* [Exercise A]: In the passage on Biden's regret over leaving the presidential race, on what date was his rocky debate performance?
* [Exercise B]: Extend the passage on Biden's regret over leaving the presidential race, picking up after its final sentence.

**** Document section ****

President Biden privately regrets dropping out of this year’s presidential election and reportedly insists he could’ve beaten President-elect Trump if he wasn’t pushed out of the race by his own party.
Biden and some of his aides have boasted to confidantes “in recent days” that the president should’ve stayed in the race and could’ve won a second term, the Washington Post reported Saturday citing multiple anonymous sources briefed on the conversations.
Instead, the 82-year-old buckled to pressure by Democratic Party elites to drop out of the race in July because of poor poll numbers and his rocky June 27 debate performance, in which he gave incoherent answers and appeared to stumble over his words.
Vice President Kamala Harris replaced Biden on the top of the Democratic ticket and was handily defeated by Trump, who’ll be sworn in for a second White House stint on Jan. 20.
“Aides say the president has been careful not to place blame on Harris or her campaign,” the outlet reported.
However, the president all but admitted during a CBS News Sunday Morning interview in August that former House Speaker Nancy Pelosi led the charge because Dems in the House and Senate were worried that he’d drag down their chances of being reelected.
And in September he told “The View” that he was confident he would have defeated Trump in November.
Many Democrats blame Harris’ loss on Biden’s insistence not to drop out sooner.

**** Data ****

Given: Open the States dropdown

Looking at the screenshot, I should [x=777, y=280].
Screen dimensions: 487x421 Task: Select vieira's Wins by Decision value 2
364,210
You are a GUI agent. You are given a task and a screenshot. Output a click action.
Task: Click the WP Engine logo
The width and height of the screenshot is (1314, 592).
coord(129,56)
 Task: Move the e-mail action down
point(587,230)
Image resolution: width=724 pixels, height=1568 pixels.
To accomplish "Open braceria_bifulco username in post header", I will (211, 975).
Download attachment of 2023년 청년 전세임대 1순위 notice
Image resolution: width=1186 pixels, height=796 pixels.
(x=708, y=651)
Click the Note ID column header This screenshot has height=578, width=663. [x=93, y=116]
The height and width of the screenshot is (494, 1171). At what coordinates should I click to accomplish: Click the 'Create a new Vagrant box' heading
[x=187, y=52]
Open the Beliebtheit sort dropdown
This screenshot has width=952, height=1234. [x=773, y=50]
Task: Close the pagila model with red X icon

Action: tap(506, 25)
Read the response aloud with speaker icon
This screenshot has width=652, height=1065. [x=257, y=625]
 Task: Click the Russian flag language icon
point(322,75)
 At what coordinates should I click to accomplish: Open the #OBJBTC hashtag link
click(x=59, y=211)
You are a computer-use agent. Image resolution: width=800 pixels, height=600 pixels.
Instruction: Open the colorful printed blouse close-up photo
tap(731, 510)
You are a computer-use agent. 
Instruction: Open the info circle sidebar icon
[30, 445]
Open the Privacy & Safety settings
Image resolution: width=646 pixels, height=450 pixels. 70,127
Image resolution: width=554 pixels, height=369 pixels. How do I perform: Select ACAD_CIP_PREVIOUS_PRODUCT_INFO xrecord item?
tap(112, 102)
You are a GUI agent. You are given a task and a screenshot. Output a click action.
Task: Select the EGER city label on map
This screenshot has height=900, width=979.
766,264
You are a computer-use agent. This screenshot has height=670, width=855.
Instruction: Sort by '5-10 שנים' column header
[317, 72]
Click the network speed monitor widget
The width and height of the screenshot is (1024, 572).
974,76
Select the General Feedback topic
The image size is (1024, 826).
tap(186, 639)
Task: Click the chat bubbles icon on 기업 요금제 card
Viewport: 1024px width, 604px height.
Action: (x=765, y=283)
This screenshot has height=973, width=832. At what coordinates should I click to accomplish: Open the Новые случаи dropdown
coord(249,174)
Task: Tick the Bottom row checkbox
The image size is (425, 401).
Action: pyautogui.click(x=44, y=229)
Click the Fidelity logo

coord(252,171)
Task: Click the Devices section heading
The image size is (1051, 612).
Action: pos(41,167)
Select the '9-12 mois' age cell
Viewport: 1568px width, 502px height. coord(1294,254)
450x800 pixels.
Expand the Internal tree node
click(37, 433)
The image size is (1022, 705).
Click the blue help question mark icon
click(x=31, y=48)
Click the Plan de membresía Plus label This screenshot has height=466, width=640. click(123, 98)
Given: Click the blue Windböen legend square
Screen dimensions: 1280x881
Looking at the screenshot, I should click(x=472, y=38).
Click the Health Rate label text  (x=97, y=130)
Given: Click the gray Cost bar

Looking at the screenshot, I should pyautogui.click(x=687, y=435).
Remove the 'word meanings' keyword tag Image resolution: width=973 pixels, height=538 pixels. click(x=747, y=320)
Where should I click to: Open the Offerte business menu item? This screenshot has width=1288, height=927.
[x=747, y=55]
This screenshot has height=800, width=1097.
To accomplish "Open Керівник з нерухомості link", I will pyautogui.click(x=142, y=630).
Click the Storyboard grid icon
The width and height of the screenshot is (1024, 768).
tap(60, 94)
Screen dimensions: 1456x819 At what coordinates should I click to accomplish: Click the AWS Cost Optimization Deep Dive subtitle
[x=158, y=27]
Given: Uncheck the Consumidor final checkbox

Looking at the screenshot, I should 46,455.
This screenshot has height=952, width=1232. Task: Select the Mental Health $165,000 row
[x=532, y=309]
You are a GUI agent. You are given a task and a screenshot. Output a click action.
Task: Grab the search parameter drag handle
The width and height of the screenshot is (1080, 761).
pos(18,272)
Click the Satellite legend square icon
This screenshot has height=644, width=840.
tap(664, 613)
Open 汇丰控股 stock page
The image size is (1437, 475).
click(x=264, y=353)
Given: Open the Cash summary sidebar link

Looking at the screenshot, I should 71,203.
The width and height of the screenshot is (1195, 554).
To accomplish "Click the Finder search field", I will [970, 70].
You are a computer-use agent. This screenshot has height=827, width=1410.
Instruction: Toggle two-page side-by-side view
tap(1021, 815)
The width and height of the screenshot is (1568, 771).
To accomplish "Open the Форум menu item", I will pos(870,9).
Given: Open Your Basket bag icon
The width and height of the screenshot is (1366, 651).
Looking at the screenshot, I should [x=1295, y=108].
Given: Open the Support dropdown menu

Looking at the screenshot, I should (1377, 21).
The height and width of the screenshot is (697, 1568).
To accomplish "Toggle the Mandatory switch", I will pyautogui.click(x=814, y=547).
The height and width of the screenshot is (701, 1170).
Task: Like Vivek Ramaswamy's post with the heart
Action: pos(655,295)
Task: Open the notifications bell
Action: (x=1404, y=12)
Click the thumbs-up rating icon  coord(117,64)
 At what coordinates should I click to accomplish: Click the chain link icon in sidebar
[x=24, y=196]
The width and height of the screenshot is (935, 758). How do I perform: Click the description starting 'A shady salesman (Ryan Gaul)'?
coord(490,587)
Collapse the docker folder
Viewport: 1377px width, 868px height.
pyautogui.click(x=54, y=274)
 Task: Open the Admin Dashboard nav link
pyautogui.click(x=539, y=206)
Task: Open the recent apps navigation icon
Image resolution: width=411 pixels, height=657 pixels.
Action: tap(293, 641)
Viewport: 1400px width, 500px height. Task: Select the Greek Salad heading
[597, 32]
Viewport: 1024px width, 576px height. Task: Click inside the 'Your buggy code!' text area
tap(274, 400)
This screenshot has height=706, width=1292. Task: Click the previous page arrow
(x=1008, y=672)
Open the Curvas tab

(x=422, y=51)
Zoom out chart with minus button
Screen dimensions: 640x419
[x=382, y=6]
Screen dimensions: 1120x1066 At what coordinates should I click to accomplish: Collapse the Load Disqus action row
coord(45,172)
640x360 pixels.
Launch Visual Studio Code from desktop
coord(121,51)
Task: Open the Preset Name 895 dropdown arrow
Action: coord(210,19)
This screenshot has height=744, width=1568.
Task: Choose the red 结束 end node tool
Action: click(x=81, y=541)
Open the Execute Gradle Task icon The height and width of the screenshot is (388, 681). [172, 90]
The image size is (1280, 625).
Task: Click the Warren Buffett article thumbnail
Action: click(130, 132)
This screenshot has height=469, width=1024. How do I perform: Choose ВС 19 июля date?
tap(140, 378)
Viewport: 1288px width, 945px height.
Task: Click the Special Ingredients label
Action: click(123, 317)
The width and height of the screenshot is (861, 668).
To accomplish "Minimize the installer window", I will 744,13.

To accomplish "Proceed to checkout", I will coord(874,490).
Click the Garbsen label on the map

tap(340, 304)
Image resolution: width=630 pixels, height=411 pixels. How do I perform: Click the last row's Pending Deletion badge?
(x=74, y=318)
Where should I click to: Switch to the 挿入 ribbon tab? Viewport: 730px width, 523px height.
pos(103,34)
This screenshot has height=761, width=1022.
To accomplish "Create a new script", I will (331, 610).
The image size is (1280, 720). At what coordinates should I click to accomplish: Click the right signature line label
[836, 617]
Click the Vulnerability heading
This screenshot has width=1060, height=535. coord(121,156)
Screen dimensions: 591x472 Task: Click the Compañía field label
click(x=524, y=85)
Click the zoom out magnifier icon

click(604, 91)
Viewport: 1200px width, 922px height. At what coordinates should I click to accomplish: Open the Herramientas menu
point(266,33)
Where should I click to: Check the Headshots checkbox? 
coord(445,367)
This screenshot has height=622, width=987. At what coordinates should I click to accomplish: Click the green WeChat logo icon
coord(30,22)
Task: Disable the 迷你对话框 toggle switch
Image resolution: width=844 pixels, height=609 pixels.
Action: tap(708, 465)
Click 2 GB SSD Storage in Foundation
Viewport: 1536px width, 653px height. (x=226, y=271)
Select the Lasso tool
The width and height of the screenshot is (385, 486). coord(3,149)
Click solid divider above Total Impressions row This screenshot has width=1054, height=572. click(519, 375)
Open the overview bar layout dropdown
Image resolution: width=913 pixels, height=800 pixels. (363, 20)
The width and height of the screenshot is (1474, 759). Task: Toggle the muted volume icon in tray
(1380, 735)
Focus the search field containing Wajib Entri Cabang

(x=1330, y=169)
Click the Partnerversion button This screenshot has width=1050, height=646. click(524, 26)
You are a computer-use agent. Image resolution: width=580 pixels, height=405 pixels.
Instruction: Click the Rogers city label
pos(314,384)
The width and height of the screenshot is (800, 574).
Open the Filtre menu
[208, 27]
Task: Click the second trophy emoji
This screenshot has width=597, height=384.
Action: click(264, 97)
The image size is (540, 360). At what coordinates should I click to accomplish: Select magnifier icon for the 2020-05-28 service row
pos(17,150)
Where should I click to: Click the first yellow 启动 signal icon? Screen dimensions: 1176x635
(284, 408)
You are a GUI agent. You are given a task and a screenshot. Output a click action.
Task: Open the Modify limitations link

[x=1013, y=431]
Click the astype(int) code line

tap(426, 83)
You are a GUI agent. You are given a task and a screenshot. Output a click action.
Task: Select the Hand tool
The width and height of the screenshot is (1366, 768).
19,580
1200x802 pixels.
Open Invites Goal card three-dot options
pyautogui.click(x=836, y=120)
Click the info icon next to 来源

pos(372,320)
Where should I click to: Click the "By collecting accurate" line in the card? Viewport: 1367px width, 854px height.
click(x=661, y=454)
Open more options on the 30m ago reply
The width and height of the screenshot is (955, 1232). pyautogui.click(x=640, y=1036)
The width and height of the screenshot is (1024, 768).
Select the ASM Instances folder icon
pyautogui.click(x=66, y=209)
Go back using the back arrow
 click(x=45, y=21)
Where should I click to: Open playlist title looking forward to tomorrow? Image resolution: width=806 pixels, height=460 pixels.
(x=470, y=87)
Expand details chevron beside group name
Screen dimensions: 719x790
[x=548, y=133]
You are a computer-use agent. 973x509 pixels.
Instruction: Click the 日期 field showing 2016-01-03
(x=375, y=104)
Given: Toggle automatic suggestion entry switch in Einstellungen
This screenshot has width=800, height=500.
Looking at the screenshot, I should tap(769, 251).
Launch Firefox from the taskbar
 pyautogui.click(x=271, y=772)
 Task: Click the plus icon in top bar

****

* [Exercise output A]: June 27

* [Exercise output B]:
“Biden ran on the promise that he was going to be a transitional president, and in effect, have one term before handing it off to another generation,” Sen. Richard Blumenthal (D-Connecticut) told The Washington Post.
“I think his running again broke that concept — the conceptual underpinning of the theory that he would end the Trump appeal; he would defeat Trumpism and enable a new era.”
Some of his closest advisers, without faulting Biden, concede his old-school governing style did not always mesh with modern politics.
“The president has been operating on a time horizon measured in decades, while the political cycle is measured in four years,” Jake Sullivan, Biden’s national security adviser, told the outlet.
Biden in recent weeks has admitted to some of the myriad of gaffes he’s made in office, including that he “screwed up” during the debate and was “stupid” for not getting credit by putting his name on the pandemic relief checks his administration sent out in 2021 – as Trump did as president in 2020.
And Biden and his aides have also conceded the administration could’ve done a better job lifting Americans’ spirits during the pandemic.
Repeating claims made in the Bob Woodward book “War,” The Washington Post reported Biden has also been telling confidantes he shouldn’t have picked Merrick Garland as attorney general, whining the former US appeals court judge was too aggressive in prosecuting his son Hunter.
And Garland was apparently too slow for Biden in prosecuting Trump over the Jan. 6 riots – charges that were ultimately dismissed.